I left school at sixteen - I was fed up and restless. The only thing that interested me at school was English language and literature, but I didn't have Latin, and so couldn't go on to university. So I went to a few drama schools, not studying seriously; I was mostly in love at the time and tied up with that.

I suggest that US foreign policy can still be defined as "kiss my ass or I'll kick your head in." But of course it doesn't put it like that. It talks of "low intensity conflict..." What all this adds up to is a disease at the very centre of language, so that language becomes a permanent masquerade, a tapestry of lies.

I'll tell you what I really think about politicians. The other night I watched some politicians on television talking about Vietnam. I wanted very much to burst through the screen with a flame thrower and burn their eyes out and their balls off and then inquire from them how they would assess the action from a political point of view.

There never is any such thing as one truth to be found in dramatic art. There are many. These truths challenge each other, recoil from each other, reflect each other, ignore each other, tease each other, are blind to each other. Sometimes you feel you have the truth of a moment in your hand, then it slips through your fingers and is lost.

I think we communicate only too well, in our silence, in what is unsaid, and that what takes place is a continual evasion, desperate rearguard attempts to keep ourselves to ourselves. Communication is too alarming. To enter into someone else's life is too frightening. To disclose to others the poverty within us is too fearsome a possibility.

The speech we hear is an indication of that which we don't hear. It is a necessary avoidance, a violent, sly, and anguished or mocking smoke screen which keeps the other in its true place. When true silence falls we are left with echo but are nearer nakedness. One way of looking at speech is to say that it is a constant stratagem to cover nakedness.

How can the unknown merit reverence? In other words how can you revere that of which you are ignorant? At the same time, it would be ridiculous to propose that what we know merits reverence. What we know merits any one of a number of things, but it stands to reason reverence isn't one of them. In other words, apart from the known and the unknown, what else is there?

A writer's life is a highly vulnerable, almost naked activity. We don't have to weep about that. The writer makes his choice and is stuck with it. But it is true to say that you are open to all the winds, some of them icy indeed. You are out on your own, out on a limb. You find no shelter, no protection - unless you lie - in which case of course you have constructed your own protection and, it could be argued, become a politician.

As a writer you're holding a dog. You let the dog run about. But you finally can pull him back. Finally, I'm in control. But the great excitement is to see what happens if you let the whole thing go. And the dog or the character really runs about, bites everyone in sight, jumps up trees, falls into lakes, gets wet, and you let that happen. That's the excitement of writing plays-to allow the thing to be free but still hold the final leash.

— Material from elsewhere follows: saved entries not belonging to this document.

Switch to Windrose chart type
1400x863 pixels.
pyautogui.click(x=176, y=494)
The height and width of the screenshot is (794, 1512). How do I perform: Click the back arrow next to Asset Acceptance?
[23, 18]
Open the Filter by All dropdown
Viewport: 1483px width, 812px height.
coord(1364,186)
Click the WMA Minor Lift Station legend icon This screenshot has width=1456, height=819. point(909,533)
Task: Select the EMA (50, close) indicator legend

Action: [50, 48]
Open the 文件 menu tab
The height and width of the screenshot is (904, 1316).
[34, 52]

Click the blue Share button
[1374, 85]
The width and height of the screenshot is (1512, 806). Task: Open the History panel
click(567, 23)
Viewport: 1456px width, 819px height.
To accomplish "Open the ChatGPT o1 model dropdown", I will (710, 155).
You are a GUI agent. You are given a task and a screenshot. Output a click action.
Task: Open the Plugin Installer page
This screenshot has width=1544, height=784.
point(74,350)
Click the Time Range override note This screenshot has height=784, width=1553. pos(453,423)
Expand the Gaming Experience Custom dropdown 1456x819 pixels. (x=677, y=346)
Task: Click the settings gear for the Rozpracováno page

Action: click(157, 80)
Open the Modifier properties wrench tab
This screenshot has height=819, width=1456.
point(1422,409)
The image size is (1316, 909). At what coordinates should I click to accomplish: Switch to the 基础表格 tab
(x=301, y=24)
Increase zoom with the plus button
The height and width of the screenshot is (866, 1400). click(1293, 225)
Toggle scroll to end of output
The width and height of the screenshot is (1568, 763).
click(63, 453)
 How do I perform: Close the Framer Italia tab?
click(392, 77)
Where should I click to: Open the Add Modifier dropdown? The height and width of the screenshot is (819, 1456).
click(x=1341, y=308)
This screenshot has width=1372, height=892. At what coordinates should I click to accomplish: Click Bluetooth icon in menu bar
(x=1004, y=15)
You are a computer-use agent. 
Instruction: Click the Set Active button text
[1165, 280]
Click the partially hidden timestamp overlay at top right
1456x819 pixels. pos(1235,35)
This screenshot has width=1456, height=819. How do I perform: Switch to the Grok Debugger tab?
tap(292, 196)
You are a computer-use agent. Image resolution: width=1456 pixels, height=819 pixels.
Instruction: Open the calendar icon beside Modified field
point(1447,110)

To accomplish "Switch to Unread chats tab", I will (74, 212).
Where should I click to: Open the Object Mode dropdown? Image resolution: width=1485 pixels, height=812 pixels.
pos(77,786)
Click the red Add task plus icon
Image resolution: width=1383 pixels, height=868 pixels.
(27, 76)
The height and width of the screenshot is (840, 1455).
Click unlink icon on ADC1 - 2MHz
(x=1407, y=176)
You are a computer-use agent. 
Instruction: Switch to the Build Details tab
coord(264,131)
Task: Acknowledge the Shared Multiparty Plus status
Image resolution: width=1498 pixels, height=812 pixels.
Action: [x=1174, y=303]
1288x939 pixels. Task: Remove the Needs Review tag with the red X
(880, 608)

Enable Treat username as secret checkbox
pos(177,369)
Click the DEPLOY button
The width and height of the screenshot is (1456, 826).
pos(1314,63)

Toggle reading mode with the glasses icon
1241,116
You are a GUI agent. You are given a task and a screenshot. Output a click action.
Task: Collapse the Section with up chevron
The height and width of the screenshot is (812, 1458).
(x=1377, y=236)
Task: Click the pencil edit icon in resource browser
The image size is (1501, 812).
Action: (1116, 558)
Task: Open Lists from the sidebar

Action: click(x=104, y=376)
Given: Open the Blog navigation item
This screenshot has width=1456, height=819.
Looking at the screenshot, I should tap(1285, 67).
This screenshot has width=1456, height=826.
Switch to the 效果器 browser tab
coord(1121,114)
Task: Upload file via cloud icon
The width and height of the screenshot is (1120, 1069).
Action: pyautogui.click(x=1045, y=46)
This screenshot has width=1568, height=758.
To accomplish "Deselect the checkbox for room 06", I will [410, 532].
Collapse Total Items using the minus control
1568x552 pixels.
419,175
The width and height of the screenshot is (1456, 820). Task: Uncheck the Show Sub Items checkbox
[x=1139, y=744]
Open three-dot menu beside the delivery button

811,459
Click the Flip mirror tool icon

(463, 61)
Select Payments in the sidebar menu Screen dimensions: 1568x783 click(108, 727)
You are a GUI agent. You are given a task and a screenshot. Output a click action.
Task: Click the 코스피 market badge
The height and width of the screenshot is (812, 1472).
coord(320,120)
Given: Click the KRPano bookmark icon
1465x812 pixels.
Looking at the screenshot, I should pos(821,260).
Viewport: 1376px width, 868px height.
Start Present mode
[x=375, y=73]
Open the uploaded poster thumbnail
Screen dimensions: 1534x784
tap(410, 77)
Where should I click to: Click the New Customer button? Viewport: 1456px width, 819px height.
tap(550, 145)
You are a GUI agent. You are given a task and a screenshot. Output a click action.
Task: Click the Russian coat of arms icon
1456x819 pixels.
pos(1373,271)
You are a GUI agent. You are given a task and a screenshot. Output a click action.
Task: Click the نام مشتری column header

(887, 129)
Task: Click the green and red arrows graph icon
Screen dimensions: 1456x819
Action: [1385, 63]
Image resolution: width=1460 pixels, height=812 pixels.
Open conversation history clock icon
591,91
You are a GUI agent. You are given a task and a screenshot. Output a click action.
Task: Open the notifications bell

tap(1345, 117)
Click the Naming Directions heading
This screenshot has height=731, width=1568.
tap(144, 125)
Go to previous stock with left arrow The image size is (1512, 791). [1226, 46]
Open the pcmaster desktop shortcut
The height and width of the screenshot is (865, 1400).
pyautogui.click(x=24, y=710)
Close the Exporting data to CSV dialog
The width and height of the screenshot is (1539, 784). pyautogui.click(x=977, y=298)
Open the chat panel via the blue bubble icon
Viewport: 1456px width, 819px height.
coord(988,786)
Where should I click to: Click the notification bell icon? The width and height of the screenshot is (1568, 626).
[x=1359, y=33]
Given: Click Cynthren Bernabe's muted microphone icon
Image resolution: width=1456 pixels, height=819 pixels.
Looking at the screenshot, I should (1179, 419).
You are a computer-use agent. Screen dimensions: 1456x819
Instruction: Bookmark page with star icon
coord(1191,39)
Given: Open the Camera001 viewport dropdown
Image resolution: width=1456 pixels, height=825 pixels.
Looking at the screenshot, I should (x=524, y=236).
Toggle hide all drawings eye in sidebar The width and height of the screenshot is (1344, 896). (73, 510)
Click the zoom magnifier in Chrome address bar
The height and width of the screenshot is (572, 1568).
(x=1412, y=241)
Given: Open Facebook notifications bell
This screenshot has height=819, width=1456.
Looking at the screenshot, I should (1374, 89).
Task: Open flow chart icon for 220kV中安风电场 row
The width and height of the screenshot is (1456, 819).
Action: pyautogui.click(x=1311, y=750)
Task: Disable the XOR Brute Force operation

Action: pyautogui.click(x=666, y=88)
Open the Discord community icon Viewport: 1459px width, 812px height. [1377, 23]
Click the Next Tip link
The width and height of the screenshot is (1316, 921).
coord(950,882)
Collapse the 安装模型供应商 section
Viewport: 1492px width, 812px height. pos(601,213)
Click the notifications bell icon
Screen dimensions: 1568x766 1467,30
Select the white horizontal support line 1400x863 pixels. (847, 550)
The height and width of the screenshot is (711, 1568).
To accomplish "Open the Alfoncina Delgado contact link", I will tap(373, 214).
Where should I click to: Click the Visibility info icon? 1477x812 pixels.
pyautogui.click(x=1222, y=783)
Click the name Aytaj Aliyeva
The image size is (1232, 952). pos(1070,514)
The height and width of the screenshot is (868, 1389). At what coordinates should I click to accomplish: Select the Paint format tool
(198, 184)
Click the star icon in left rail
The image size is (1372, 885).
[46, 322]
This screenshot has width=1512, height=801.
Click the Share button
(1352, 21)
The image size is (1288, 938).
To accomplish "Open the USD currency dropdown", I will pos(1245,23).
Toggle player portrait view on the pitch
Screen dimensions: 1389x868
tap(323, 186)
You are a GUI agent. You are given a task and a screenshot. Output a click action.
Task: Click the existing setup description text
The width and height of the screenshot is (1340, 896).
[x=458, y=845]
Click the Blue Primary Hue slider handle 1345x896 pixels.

Do the structures of language and the structures of reality (by which I mean what actually happens) move along parallel lines? Does reality essentially remain outside language, separate, obdurate, alien, not susceptible to description? Is an accurate and vital correspondence between what is and our perception of it impossible? Or is it that we are obliged to use language only in order to obscure and distort reality -- to distort what happens -- because we fear it?

Watching first nights, though I've seen quite a few by now, is never any better. It's a nerve-racking experience. It's not a question of whether the play goes well or badly. It's not the audience reaction, it's my reaction. I'm rather hostile toward audiences—I don't much care for large bodies of people collected together. Everyone knows that audiences vary enormously; it's a mistake to care too much about them. The thing one should be concerned with is whether the performance has expressed what one set out to express in writing the play. It sometimes does.